Source lines of code



         


Source lines of code (SLOC) is a software metric used to measure the amount of code in a software program. SLOC is typically used to estimate the amount of effort that will be required to develop a program, as well as to estimate productivity or effort once the software is produced.

[Top]

Measuring SLOC

There are two major types of SLOC measures: physical SLOC and logical SLOC. Specific definitions of these two measures vary, but the most common definition of physical SLOC is a count of "non-blank, non-comment lines" in the text of the program's source code. Logical SLOC measures attempt to measure the number of "statements", but their specific definitions are tied to specific computer languages (one simple logical SLOC measure for C-like languages is the number of statement-terminating semicolons). It is much easier to create tools that measure physical SLOC, and physical SLOC definitions are easier to explain. However, physical SLOC measures are sensitive to logically irrelevant formatting and style conventions, while logical SLOC is less sensitive to formatting and style conventions. Unfortunately, SLOC measures are often stated without giving their definition, and logical SLOC can often be significantly different than physical SLOC.

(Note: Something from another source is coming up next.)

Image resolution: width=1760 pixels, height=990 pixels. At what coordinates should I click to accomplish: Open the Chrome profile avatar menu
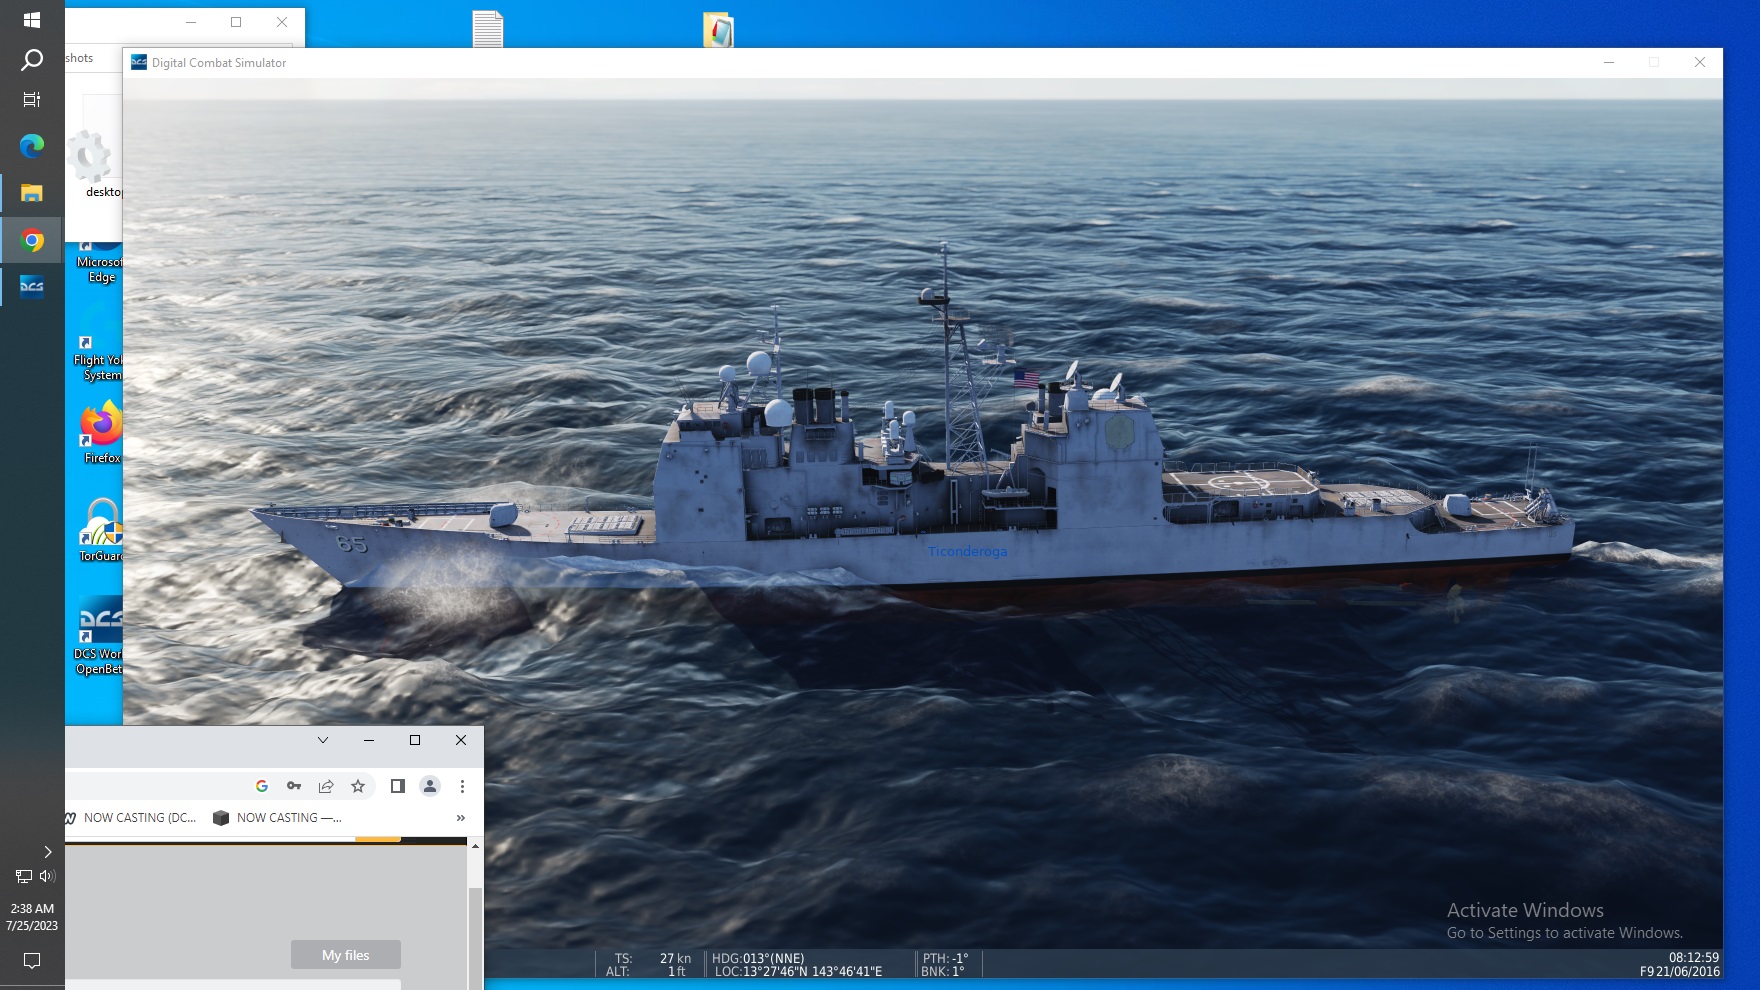[x=430, y=786]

Even the "logical" and "physical" SLOC values can have a large number of varying definitions. Robert E. Park et al. developed a framework for defining SLOC values, to enable people to carefully explain and define the SLOC measure used in a project. For example, most software systems reuse code, and determining which (if any) reused code to include is important when reporting a measure.

[Top]

Usage of SLOC measures

SLOC measures are somewhat controversial, particularly in the way that they are sometimes misused. Experiments have repeatedly confirmed that effort is highly correlated with SLOC, that is, programs with larger SLOC values take more time to develop. Thus, SLOC can be very effective in estimating effort. However, functionality is less well correlated with SLOC: skilled developers may be able to develop the same functionality with far less code, so one program with less SLOC may exhibit more functionality than another similar program. In particular, SLOC is a poor productivity measure of individuals, since a developer can develop only a few lines and yet be far more productive than a developer creating lines of code for the sake of creating a larger number. Good developers may merge code modules into single module, improving the system yet appearing to have negative productivity because they remove code, and skilled developers tend to be assigned the most difficult tasks (that is why they are paid the big bucks).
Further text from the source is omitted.